Еще на рубеже 80–90-х годов ХХ в. Фрояновым была сформулирована идея о том, что вплоть до конца X в. то, что обычно было принято называть Древнерусским государством, представляло собой конфедерацию племен, и столица вплоть до времени Владимира Святославича не отождествлялась с Киевом [Котышев, 2011]. Киев же до середины X в. включительно, служил резиденцией для княжеского семейства [Назаренко, 2009]. А ведь круг других вопросов, возникающих при прочтении ПВЛ, возникает в геометрической прогрессии.

Чтобы у читателя не дай бог не возникло подозрения, что данная книга – это очередной вариант некой альтернативной истории в духе «Фоменко и Ко», а также «переобувающихся на ходу» в историки писателей детективов или фантастики, сразу отметем это подозрение как безосновательное. Имеются ввиду печально известные псевдоисторики, объединившиеся в группу (или группировку?) под названием «Хронотрон» по сути, вполне подходящей разговорному определению «лохотрон». Характерной чертой этого псевдонаучного сообщества (математики, писатели детективов, журналисты) является то, что на обвинения научного сообщества в публикации исторического абсурда [см., например, «Мифы «новой хронологии», 2001], они с полной решительностью отвечают публикацией ещё большего абсурда [см., например, «Носовский, Фоменко, 2007]. И надо признать такой маневр является эффективным психологическим рекламным ходом для некритичного читателя, особенно в такие смутные времена для российского государства, в каком оно прибывает последние 30 лет.

Но вместе с тем, необходимо оговорить, что такое количество историков-альтернативщиков в настоящее время и смогло появиться в основном (хотя и не только) из-за крайне путанной, противоречивой и даже лишенной всякой логики официальной версии о начале Российского государства.

Каждого исследователя или профессионального историка, задумавшего понять и изложить видение того, как начиналась Русь, или, по крайней мере, что именно предшествовало Киевской Руси, ждут на этом пути серьёзные сложности. Главные ловушки подстерегают его в области исторического и источниковедческого кругозора.

Стоит допустить в некоторых моментах своего изложения случайные, а то и намеренные умолчания тех или иных работ, в которых уже давно раскрыта суть той или иной проблемы начала Руси, но которую исследователь пытается трактовать как неразрешенную или спорную, в тот же момент всё его дальнейшее повествование можно считать практически пустой тратой времени. Также важно со значительной долей вероятности понимать, какие вопросы по-прежнему спорные, а какие не нуждаются в очередном «промывании».
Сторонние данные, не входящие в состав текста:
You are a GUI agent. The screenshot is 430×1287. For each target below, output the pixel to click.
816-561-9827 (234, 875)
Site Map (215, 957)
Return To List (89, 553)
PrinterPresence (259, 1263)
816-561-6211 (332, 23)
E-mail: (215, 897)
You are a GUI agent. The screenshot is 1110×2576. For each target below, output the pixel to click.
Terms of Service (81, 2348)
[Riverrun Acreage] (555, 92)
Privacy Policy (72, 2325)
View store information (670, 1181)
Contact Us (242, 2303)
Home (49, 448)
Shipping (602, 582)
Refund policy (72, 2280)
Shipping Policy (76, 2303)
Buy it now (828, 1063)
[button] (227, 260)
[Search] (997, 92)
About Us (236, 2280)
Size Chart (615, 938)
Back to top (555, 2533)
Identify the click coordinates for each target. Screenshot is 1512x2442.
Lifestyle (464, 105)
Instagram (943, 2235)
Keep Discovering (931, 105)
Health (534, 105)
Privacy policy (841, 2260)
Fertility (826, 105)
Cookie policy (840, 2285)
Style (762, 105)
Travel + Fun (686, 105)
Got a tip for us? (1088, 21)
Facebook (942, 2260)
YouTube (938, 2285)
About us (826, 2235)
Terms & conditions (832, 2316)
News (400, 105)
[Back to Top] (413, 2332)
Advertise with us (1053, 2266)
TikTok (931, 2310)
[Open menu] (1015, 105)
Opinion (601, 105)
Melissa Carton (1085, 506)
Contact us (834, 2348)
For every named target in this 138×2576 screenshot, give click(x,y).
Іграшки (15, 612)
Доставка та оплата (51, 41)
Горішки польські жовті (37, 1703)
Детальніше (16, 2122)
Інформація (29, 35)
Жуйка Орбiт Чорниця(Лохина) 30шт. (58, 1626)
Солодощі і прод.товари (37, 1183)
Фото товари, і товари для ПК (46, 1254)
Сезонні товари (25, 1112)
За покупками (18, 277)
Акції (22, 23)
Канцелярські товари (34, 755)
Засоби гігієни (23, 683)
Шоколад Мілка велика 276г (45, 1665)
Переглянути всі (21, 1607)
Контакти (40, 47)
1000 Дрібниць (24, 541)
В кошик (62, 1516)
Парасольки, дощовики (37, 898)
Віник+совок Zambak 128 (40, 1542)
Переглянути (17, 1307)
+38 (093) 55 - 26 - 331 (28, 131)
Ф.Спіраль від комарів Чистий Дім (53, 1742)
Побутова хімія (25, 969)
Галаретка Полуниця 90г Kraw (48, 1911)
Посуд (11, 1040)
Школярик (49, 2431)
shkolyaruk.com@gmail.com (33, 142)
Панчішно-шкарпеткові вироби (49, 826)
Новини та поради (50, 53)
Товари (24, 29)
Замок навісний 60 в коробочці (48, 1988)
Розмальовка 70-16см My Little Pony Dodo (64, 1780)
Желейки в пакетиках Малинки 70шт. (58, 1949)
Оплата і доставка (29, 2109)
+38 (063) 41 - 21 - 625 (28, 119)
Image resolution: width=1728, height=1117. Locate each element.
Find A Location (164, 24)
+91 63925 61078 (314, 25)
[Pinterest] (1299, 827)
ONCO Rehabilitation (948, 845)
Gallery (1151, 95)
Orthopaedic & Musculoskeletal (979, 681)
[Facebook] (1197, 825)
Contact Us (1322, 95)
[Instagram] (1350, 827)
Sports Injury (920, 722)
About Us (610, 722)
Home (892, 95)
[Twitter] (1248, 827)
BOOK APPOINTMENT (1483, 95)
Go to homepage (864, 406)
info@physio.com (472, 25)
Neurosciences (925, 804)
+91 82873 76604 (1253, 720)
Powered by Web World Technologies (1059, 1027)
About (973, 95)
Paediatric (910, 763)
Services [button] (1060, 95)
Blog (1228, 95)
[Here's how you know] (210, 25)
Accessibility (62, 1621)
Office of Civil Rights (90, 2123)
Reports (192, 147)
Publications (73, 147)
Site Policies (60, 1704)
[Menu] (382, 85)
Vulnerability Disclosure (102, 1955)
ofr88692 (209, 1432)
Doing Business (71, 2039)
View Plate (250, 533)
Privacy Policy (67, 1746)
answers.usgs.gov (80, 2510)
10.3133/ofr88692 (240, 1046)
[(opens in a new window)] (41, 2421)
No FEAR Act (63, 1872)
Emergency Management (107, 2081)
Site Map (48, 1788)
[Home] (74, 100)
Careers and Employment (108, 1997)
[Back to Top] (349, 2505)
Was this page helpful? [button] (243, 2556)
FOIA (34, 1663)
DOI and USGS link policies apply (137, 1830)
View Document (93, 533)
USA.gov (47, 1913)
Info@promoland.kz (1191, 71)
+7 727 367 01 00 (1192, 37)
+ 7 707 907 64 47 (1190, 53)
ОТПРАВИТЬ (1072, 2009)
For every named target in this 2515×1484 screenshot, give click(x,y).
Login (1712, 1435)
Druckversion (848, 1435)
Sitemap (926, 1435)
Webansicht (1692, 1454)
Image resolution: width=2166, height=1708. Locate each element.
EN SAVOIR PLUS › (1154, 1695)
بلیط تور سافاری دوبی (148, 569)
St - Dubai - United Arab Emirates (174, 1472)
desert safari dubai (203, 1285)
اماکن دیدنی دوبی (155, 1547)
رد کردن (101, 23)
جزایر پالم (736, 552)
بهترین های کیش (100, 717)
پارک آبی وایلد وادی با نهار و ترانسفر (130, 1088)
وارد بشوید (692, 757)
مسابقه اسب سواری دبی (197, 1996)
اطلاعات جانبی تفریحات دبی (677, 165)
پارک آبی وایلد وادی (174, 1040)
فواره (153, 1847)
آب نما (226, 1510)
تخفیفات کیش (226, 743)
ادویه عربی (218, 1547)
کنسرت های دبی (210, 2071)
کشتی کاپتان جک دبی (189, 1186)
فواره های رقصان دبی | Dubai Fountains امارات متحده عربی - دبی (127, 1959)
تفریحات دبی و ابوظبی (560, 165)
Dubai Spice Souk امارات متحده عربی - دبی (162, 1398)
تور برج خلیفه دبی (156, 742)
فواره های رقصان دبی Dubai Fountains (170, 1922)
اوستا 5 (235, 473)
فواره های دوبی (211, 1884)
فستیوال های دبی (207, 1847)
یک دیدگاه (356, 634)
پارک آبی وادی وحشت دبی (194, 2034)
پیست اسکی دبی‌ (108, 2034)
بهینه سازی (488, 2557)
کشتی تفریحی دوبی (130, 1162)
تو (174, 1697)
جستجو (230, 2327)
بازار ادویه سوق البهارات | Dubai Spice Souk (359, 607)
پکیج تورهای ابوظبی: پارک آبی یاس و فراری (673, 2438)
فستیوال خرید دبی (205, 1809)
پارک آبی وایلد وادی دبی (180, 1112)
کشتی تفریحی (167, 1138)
Можно привести конкретный пример по взаимоотношениям Руси и Восточной римской империи (Византии), когда конкретный исследователь начинает углубляться в их начало путём вроде бы внимательного анализа тогдашнего мироустройства, показывает Константинополь, как условный центр мира, вокруг которого вращаются все варварские народы, потенциально поданные или зависимые от вселенского центра. Эти народы обращаются в Константинополь за легитимацией своих государственных образований очень часто путём вооружённого нападения, что вполне естественно. Империя всегда признавала только силу: от Пунических войн до войн с германцами уже в раннее Средневековье.

Но когда, автор этого на первый взгляд вдумчивого исследования внезапно пишет, что «первое появление русов в поле зрения Византии в 860 г. становится событием. С этого времени имперские авторы говорят не об отдельных северных племенах, но о народе «Рос» [Фогель, 2008], то возникает стойкое ощущение, что читателя сего труда, мягко говоря, дезинформируют.